Korsanlığın Altın Çağı'nda Korsan Cezaları

Makale

Mark Cartwright
tarafından yazıldı, Yüsra Hilal Tikici tarafından çevrildi
07 Ekim 2021 tarihinde yayınlandı
Diğer dillerde mevcut: İngilizce, Afrikanca, Fransızca
X

Korsanlığın Altın Çağı'nda (1690-1730) korsanlar, hem çok çeşitli yaratıcı cezalar almış hem de bu cezaları uygulamışlardır. Korsanlık kurbanları işkenceye, kamçılanmaya ve aşağılama törenlerine katlanmışlardı ancak adalet karşısına çıkarıldığında korsanlara, uzun hapis cezaları, Afrika madenlerinin ölümcül koşullarında çalışmaya sevk edilme veya asılarak halka açık infaz edilme gibi cezalar verilirdi.

Korsanlar Arasındaki Cezalandırmalar

Kamçılama Cezası

Kamçı kullanarak ceza verme, o dönemde her türden gemide yaygındı. Korsanların böyle bir muameleye maruz kalma riski oldukça düşüktü çünkü kaptanın, zaten denizdeki yaşamın sert şartlarından kaçmak için korsanlığa yönelen bir mürettebat üzerinde bu tür yöntemleri kullanmaya kalkıştığı nadiren görülürdü.
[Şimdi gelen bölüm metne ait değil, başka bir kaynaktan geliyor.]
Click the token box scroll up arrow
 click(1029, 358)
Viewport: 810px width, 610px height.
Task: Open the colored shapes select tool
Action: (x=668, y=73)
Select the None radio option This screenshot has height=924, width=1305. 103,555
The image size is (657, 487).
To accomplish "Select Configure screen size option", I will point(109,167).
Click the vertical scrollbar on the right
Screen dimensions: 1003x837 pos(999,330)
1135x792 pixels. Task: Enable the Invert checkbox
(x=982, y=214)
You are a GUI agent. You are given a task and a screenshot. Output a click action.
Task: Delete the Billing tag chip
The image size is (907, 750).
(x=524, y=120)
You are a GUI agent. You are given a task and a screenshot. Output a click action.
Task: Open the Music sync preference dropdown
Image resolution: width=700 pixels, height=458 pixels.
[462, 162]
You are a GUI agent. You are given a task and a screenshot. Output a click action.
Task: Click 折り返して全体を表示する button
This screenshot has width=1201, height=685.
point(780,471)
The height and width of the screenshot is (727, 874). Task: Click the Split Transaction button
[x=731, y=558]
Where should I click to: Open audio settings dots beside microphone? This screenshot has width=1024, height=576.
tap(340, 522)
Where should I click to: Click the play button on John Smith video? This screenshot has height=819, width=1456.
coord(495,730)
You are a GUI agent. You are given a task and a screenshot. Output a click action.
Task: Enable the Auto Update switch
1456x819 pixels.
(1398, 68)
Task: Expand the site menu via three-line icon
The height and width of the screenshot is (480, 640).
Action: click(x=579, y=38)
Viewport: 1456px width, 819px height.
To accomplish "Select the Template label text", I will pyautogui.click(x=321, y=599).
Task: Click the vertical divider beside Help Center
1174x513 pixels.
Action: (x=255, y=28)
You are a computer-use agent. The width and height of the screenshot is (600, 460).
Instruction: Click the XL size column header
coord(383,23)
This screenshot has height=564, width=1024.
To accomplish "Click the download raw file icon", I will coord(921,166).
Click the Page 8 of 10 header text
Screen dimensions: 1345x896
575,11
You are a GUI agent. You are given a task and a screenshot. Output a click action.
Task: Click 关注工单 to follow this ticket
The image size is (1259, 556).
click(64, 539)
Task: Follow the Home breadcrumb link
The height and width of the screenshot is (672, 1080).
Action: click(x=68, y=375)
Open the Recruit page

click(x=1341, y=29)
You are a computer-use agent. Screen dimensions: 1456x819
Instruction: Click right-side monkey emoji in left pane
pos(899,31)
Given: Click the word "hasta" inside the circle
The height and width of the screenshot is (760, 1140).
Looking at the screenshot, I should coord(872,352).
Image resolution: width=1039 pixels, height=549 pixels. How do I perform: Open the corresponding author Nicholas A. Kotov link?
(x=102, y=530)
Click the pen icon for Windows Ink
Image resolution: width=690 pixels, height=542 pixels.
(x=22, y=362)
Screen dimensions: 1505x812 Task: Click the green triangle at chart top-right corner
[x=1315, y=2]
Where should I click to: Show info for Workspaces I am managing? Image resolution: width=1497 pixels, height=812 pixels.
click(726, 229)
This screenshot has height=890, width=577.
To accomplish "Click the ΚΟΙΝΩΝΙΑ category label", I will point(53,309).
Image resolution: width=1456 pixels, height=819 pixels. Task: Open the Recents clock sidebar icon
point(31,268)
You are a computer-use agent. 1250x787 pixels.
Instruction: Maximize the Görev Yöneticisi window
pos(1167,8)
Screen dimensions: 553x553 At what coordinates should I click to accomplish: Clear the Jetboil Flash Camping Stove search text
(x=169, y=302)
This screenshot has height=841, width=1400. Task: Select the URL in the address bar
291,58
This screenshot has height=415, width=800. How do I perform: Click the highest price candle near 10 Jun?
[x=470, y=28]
Bir ceza şekli olarak kamçılama kararı genellikle, ancak tüm mürettebat veya en azından çoğunluk, kişinin gemi kanunlarından, yani bağlı kalacaklarına yemin ettikleri kurallar listesindekilerden birini çiğnediği konusunda hemfikir olursa alınırdı. Korsan gemisinde kamçılama cezasını uygulayan kişi serdümen olurdu. Gemiye kadın getirmek, başka bir adama vurmak veya silahları etkin bir şekilde hazır durumda tutmamak gibi suçlar için kırbaç cezası verilirdi.

Punished Pirate
Cezalandırılmış Korsan
Naughty Dog/PlayStation Studios (Copyright, fair use)

Bir denizci kamçılanacağı zaman bir direğe veya bir parmaklığa bağlanırdı ve bir dokuz kuyruklu kırbaç ile çıplak sırtından kırbaçlanırdı. Bu özel kamçı türünün, her birinin yaklaşık 6 mm eninde ve en fazla 60 cm uzunluğunda dokuz uzun ipten oluşuyordu. Dokuz ipin her birinde, acının keskinleşmesi için üç veya daha fazla düğüm olurdu - bazen daha ağır suçlar için daha fazla düğüm eklenirdi. Kamçılanma sırasında bağırıp mürettebat arkadaşları daha fazla alay etmesinler diye denizciler genellikle metin kalırdı. Eğer acıdan haykırırsa, işte o zaman arkadaşları onu hor görerek 'bülbül' diye adlandırırlardı.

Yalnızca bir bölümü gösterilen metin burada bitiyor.